Die Erholung der Wirtschaft wird davon abhängen, wie schnell sich geeignete Impfstoffe entwickeln lassen. China ist anderen Ländern im Verlauf der Pandemie einige Monate voraus und es deutet sich an, dass sich die chinesische Volkswirtschaft tatsächlich erholt. Diese Erholung findet allerdings im Fertigungssektor statt und weniger im Dienstleistungssektor, in dem physische Distanz kaum gewährleistet werden kann. Auch das Verhalten in anderen Ländern deutet darauf hin, dass die Bevölkerung erst wieder zum Normalverhalten zurückkehrt, sobald die Ansteckungsgefahr gebannt ist und nicht wenn die Regierung Restriktionen lockert.

Darüber hinaus bedeuten hohe Arbeitslosenquoten, dass produktive Verhältnisse zwischen Unternehmen und Beschäftigten verloren werden können, wenn sie durch ein Insolvenzverfahren liquidiert werden. Wertvolles Humankapital verliert an Wert oder wird nicht weiter aufgebaut, wenn die Arbeitslosigkeit für längere Zeit bestehen bleibt oder Kinder nicht zur Schule gehen können.

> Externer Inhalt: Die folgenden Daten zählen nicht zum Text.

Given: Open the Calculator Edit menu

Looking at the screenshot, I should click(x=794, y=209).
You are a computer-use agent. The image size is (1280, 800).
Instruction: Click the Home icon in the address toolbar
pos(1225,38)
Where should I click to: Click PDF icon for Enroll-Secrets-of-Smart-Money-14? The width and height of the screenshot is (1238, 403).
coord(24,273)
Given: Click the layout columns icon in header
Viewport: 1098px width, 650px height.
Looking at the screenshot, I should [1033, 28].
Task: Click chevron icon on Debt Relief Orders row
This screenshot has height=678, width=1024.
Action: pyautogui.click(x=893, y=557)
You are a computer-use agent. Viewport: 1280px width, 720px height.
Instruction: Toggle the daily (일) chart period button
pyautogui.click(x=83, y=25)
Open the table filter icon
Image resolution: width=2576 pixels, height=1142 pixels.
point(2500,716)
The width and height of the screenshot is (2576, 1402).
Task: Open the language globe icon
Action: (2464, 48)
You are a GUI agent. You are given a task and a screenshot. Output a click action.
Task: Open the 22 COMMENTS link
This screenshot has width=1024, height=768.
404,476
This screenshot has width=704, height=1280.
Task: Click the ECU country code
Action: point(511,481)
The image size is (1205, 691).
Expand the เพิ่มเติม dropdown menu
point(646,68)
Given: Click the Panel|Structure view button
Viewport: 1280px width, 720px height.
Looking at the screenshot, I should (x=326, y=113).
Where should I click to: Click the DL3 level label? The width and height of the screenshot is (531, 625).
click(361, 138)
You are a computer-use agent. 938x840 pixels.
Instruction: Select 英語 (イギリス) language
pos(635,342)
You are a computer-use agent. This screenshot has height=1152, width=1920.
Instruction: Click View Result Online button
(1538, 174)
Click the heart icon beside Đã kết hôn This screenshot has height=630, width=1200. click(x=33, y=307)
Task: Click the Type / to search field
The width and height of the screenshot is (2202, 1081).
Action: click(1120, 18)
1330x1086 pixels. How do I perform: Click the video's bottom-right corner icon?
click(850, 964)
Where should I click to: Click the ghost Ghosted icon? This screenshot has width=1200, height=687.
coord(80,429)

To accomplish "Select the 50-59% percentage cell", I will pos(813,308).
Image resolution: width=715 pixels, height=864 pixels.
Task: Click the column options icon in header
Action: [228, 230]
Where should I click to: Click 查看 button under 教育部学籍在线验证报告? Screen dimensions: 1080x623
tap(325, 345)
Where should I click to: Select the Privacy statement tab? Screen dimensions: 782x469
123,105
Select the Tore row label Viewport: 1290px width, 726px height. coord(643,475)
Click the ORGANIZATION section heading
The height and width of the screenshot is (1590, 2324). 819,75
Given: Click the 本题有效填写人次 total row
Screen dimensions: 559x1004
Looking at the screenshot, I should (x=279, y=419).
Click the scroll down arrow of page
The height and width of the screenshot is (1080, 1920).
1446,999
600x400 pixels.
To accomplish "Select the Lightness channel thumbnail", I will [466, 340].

Die Wirtschaft könnte sich auch permanent verlagern, wenn sich Präferenzen verändern. Zum Beispiel, viele Unternehmen könnten realisieren, dass virtuelle Meetings nicht so unproduktiv sind wie vorher gedacht. Das könnte Fluggesellschaften und Reiseanbieter stark treffen. Deutschland hat mit der Ausweitung des Kurzarbeitergeldes angemessen reagiert, das von vielen Ländern imitiert wurde, um die Narben eines temporären Wirtschaftseinbruchs zu mildern. Wenn allerdings permanente Veränderungen in der Wirtschaft anstehen, sollte die Regierung dazu bereit sein, Programmparameter des Kurzarbeitergeldes anzupassen, um eine Umverteilung zu neuen Sektoren zu ermöglichen und Fehlallokationen von Ressourcen zu verringern.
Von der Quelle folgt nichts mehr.